George arrived home from a day of hard work intoxicated. He stumbled up the lane and nearly fell to his knees as he walked under a mulberry tree. At sunset, the glow of the red horizon turned his blood shoot eyes to a terrifying glow of the devil. He slapped his daughter with his giant, red, hand without explaining why he was doing it. He nearly knocked her two front teeth out. He left behind a welt that swelled like a bee sting. Despite the ice that melted while Esther held it in a plastic bag upon Bea’s cheek with shaking hands, the swelling would not go down.

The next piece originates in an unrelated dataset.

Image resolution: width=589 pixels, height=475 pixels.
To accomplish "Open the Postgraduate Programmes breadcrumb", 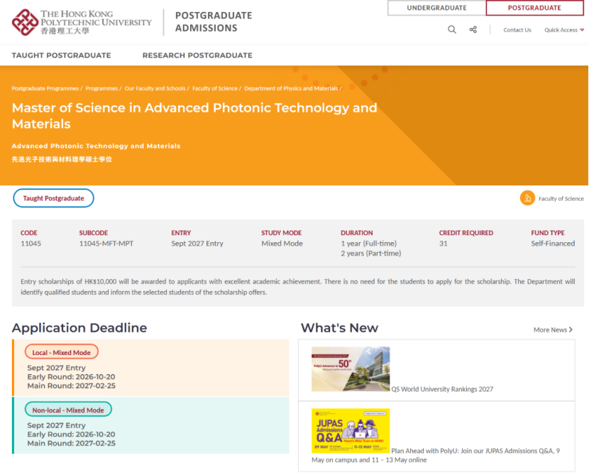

The farm house, although seemingly as large as a hive is to bees, started to close in on Esther when Bingo came along, soon after George was dead. Esther wanted a fresh start, and agreed with her daughter that in order to be able to raise the child that seemed to come from a stork, she would need a trailer to live in. Esther wanted a pink one with carpet inside. For so long she had lived in the big farm house.
Bea left home in a rush, fluttering away from the family, spreading her own pollen of sorts across the sprawling countryside filled with many fields of clover, corn and hay.
Certain gentlemen, in hushed circles of town gossip, started referring to the red head with a not so pristine reputation as the “red arrow” and not using the letter B as B’s mother, Esther with her first letter vowel insisted upon. Bing, Bea’s child was conceived during a moment of hot passion between a business woman and an important man of town. Bea, who has always had a knack for business, years before becoming a secretary, found no purpose in marriage. The commissioner of a Pennsylvania federal prison had children of his own already, and a wife with a temper as hot as the red hair that lined Bea’s near translucent and pale Irish skin and vagina that opened like a pussy willow next to a green, stagnant pond on Stonecreek Ridge in the heat of August.
The freckles on her youthful and muscular farm girl legs caused men to salivate when having sex with her. In states of heightened, drunken arousal, the men began to salivate over Esther’s second eldest, like she was a piece of chicken. The image of those freckles brought to mind salt and pepper on mashed potatoes to the many farm men turned construction workers who stopped by the beauty shop on their way home from work, hours before dinner.
A cash settlement made it possible for Bea to pull her life together, move away from the farm, and begin what was to become a senior position with the Pennsylvania Dept Labor.